EXERCISE DIRECTIONS: Rewrite the data below, replacing "wrap text" with "text wrapping" and leaving everything else unchanged. Omit the pictures from your version.

DATASET RECORDS:
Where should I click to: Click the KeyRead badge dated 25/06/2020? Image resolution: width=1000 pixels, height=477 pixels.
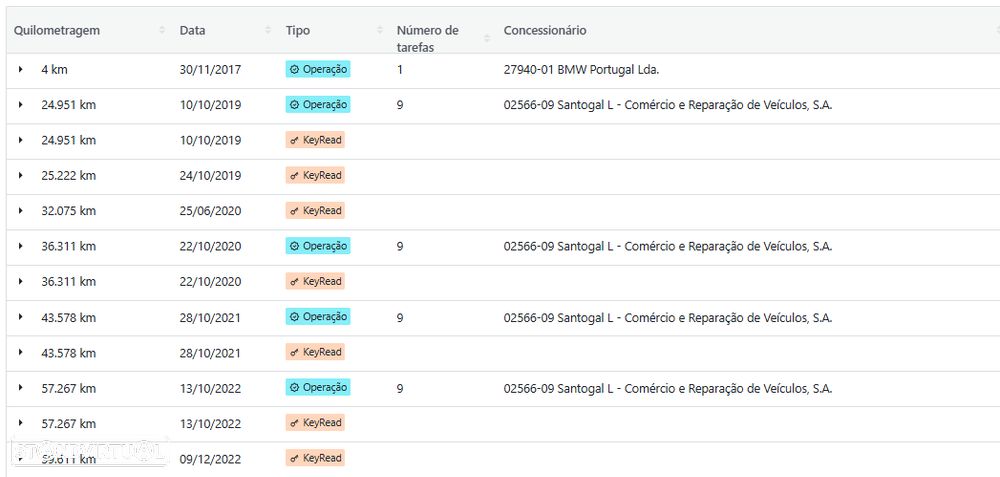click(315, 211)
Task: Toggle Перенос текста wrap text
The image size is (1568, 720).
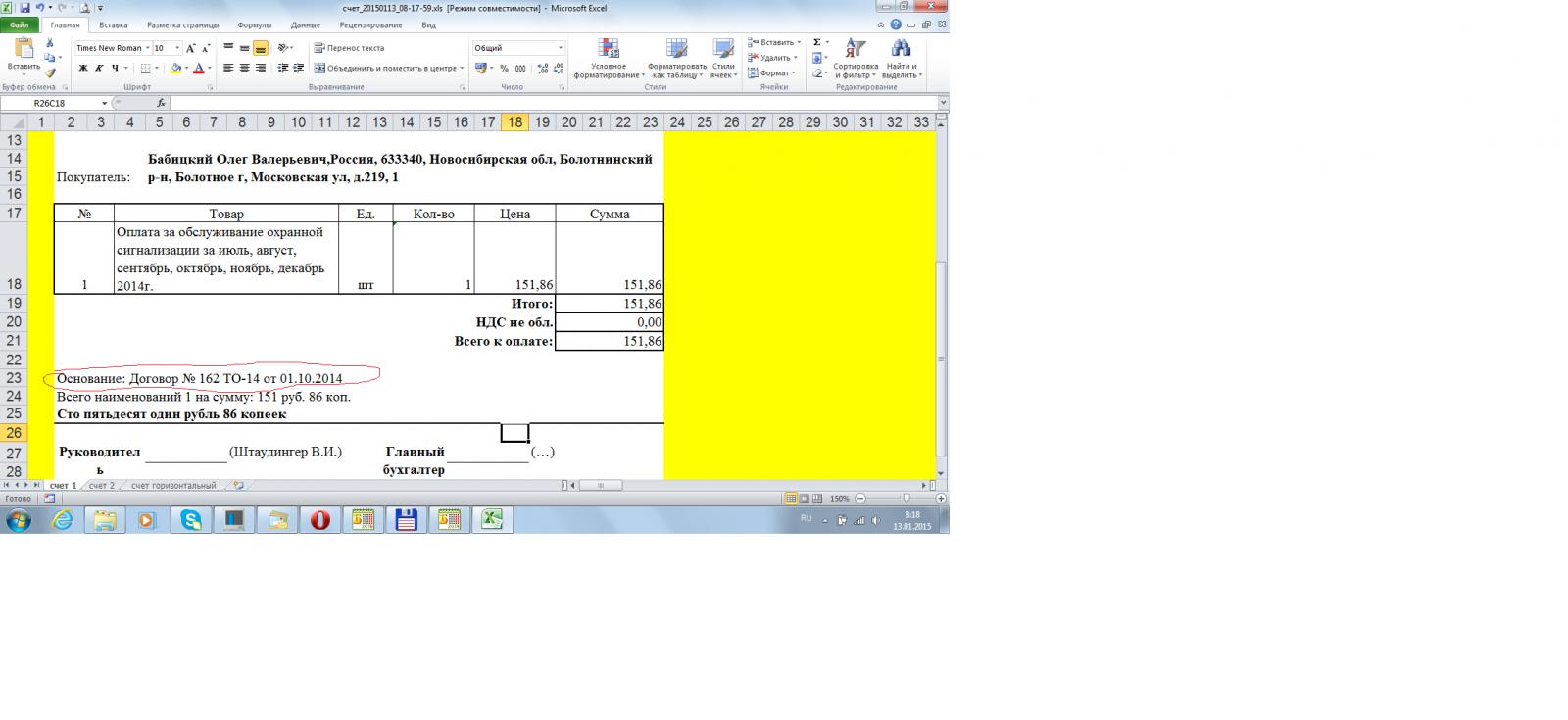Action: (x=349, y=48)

RESULT OF THIS EXERCISE:
Where should I click to: Click the KeyRead badge dated 25/06/2020? Image resolution: width=1000 pixels, height=477 pixels.
click(315, 211)
Task: Toggle Перенос текста text wrapping
The image size is (1568, 720).
Action: (x=349, y=48)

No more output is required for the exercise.